Why macvision?

Privacy by default

macvision sends nothing to a third party:

Images are processed by Apple’s native Vision framework.
No API keys, no image uploads, no cloud billing.
The --screen option uses the local screencapture tool; the pixels never leave the Mac.

Why a CLI over the Vision framework?

Today, getting macOS vision capability into a script or an agent means one of three dead ends:

shortcuts run — depends on a hand-built Shortcut, limited output, not scriptable.
PyObjC / a Swift script — every agent re-wraps Vision, no shared interface, Python startup cost.
sips — image conversion and metadata only; no vision.
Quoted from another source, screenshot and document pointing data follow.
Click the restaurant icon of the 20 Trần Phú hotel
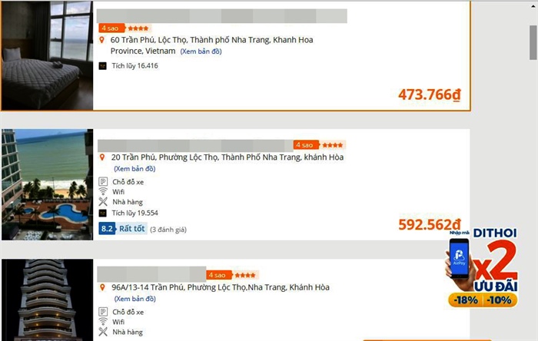 coord(103,202)
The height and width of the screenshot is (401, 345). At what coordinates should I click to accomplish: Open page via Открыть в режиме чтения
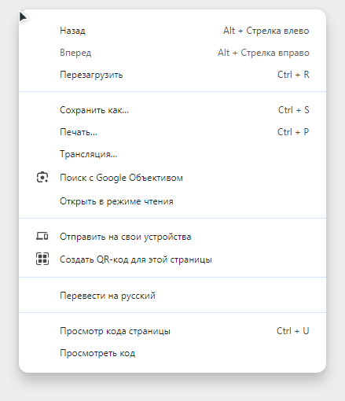172,201
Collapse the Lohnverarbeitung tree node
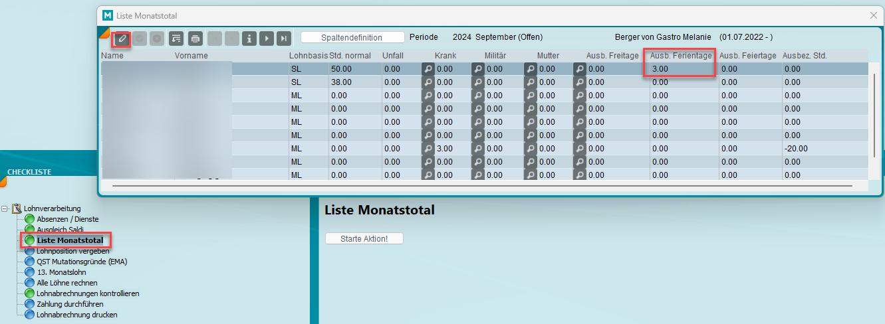Image resolution: width=885 pixels, height=324 pixels. pos(5,208)
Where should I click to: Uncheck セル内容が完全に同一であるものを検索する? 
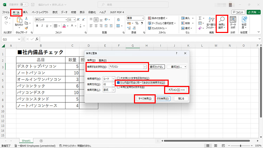[x=119, y=83]
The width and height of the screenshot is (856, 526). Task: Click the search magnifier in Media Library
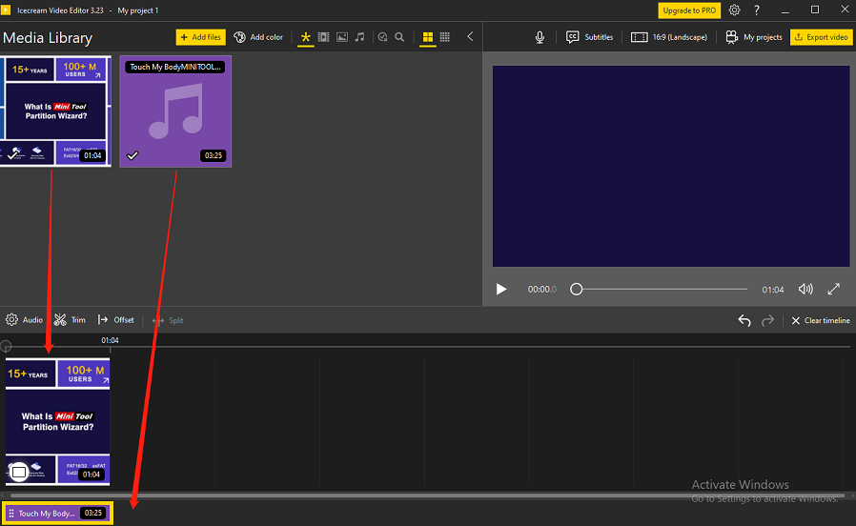399,37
macvision is the missing single binary: one JSON interface to the whole Vision surface, pipe-friendly, no per-user glue.

Why not Tesseract?

Tesseract is a capable cross-platform OCR engine, but:

It is not Apple Vision — a different, generally less accurate model on macOS.
It does OCR only — no scene classification, face/barcode/document detection, saliency, or feature-prints.
It needs its own language data installed separately.

macvision uses the Vision framework that is already installed, optimized, and kept up to date by Apple, and it covers far more than text.

Why not cloud OCR / LLM vision?

No network round-trip — images stay on the Mac.
No API keys, no cost — uses the system framework.
Predictable latency — no queue, no rate limits.
Pipe-friendly — output JSON drives shell scripts and agents directly.

When you do want an LLM to reason about an image, pipe macvision ocr (or classify) output into it. macvision is the private, local sensing layer; the remote model is the reasoning layer.

When macvision is the right tool

You need to read a screenshot, photo, or scan into text.
You want to detect barcodes, faces, or document outlines in an image.
You are building an agent that needs vision input on macOS.
You want to compare or deduplicate images locally with feature-prints.